The undying left him as suddenly as it had come, taking the blood that had stained the ground with them. The nameless things that dwelled between reality and madness had accepted the sacrifice. The world blurred with the forest’s shift, realigning with reality as the wards opened the way for Cesare.
The clearing was surrounded by elder oak trees, knotted and gnarled with age, hoary with time and the glory of survival won a day at a time. Flavored with the coming of fall, they were blessed with leaves of gold and orange, flickers of flame marking their dying lives. Vines wound up the oak trees, small white flowers blooming along their stems. Delicate violet flowers sprouted in open defiance of the cold across the plush green grass of the meadow. It was more fey than real, Elizabeth's deft touch in every flower and vine, her art turning the clearing into a living work of art.

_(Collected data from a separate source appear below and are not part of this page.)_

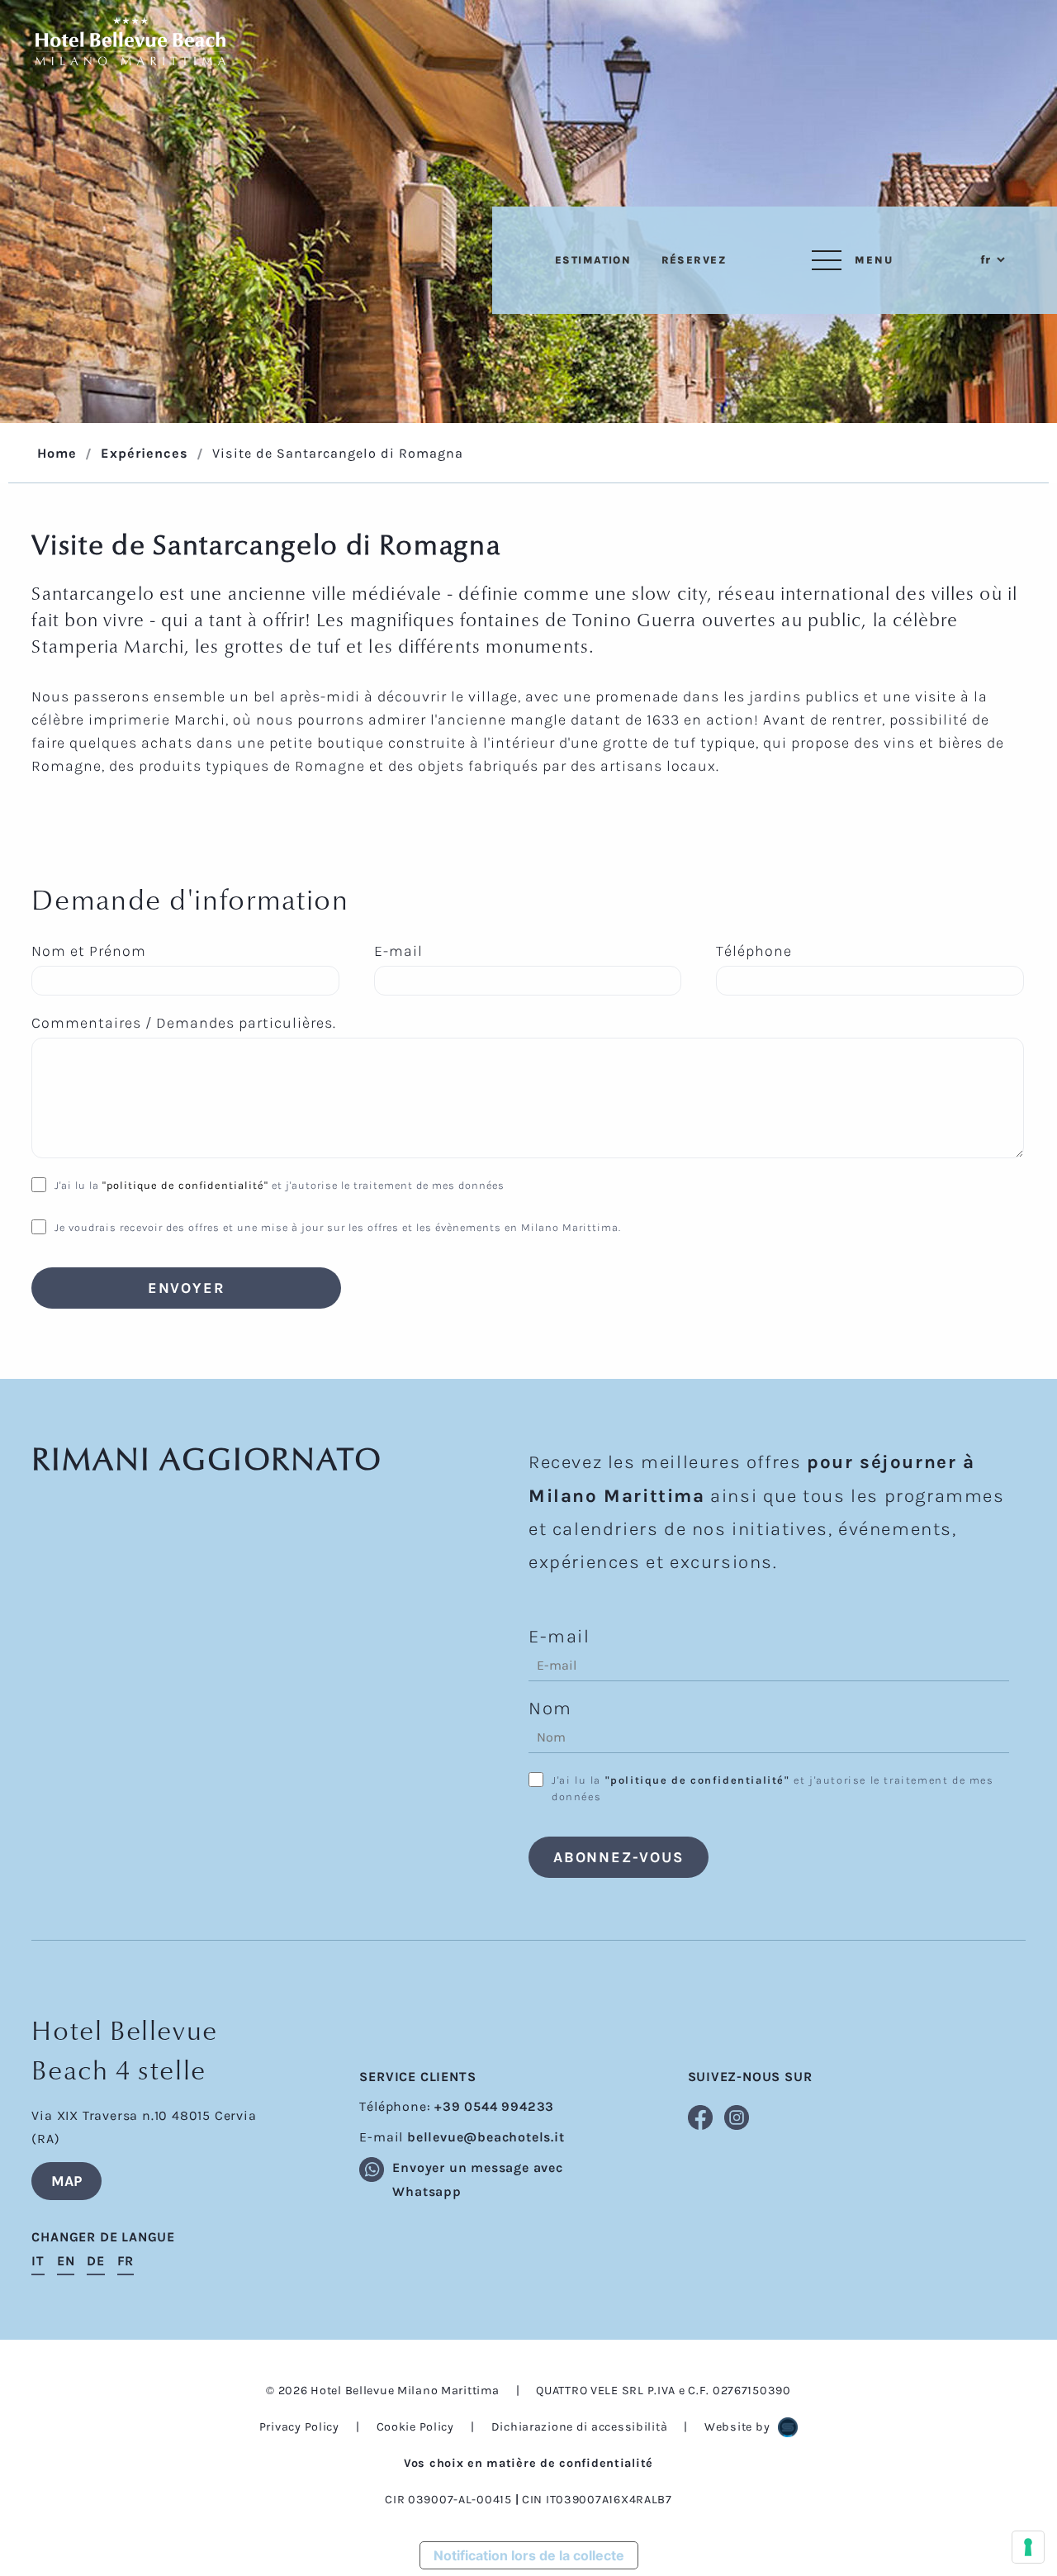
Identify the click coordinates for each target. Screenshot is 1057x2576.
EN (66, 2261)
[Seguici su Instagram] (726, 2115)
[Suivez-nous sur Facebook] (698, 2115)
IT (38, 2261)
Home (57, 453)
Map (66, 2181)
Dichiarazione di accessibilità (579, 2427)
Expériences (144, 453)
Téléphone (754, 951)
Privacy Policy (299, 2427)
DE (96, 2261)
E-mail (398, 951)
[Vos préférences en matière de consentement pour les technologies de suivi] (1028, 2547)
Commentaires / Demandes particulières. (183, 1023)
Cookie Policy (415, 2427)
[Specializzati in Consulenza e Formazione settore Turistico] (788, 2427)
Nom (550, 1708)
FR (126, 2261)
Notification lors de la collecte (529, 2555)
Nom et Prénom (88, 951)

Two white stones held court in the middle of the clearing, worn smooth with age, they were discolored by an unforgiving world. One stone made the base, the other the tabletop. The altar was old, the kind of old that made flesh a dream. It had seen thousands of desert summers, endured the deadliest of winters, lived through the horrors of genocide and drank the blood of sacrifice. It possessed the simple, exquisite grace of a snow-capped mountain.

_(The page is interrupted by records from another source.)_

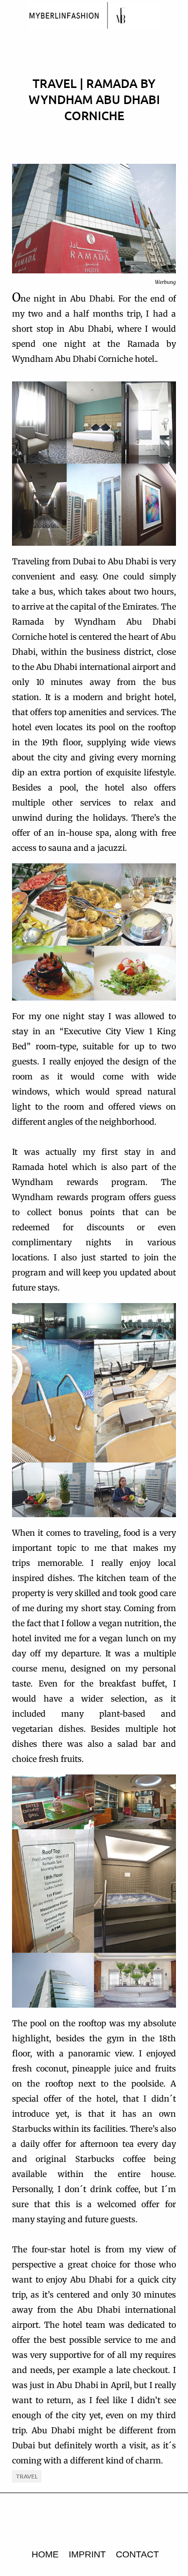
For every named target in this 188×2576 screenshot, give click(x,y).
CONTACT (137, 2554)
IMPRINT (87, 2554)
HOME (45, 2554)
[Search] (174, 16)
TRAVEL (27, 2476)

Alexandra sat in front of the alter with her back to the trail. Dressed in a princess outfit, all pink frills and sparkles, she stood out against the searing green of the grass. It was the kind of dress little girls dressed up in, only sized for an adult. “Cesare,” she said, coldly distant.
He stopped to take in the lay of the land before he committed. “How’d you know it was me?” Alexandra hadn’t stirred from staring at the altar.
She let out a burst of bitter laughter. “No one else would’ve come.”
Taking a seat beside her, he fished out one of the sandwiches he’d made back at the Serpens Lacum. “Hungry? It's just peanut butter and jelly but you weren't there for breakfast.” She accepted the sandwich listlessly while Cesare set a bottle of water down between them.
“How did you get this?” Alexandra asked.
The lie was on the tip of his tongue, but Cesare settled for the truth. “Too many days without food. I keep a stash in my rooms, just in case I have to run.”
When she finished the sandwich, he handed her another while making his way through his own. She was quiet, eyes never wavering from the alter. He wasn’t sure if she’d want to talk, but he didn’t care either. He wasn’t here to find out who’d hurt her or how, he was here, so she knew someone cared.
“We were going to dress up as princesses. We wouldn't be doing the slutty costume thing or the gross out factor, just something to have fun with.” She was talking as she ate, both of them watching the lone flame that danced from a solitary votive on the alter. “I thought the worst was over. The others had broken under the pressure and insults. But the ones who’d stayed … that meant they were real friends, right?” She laughed quietly. “No, it only meant they were waiting for the time when they could hurt me the most.”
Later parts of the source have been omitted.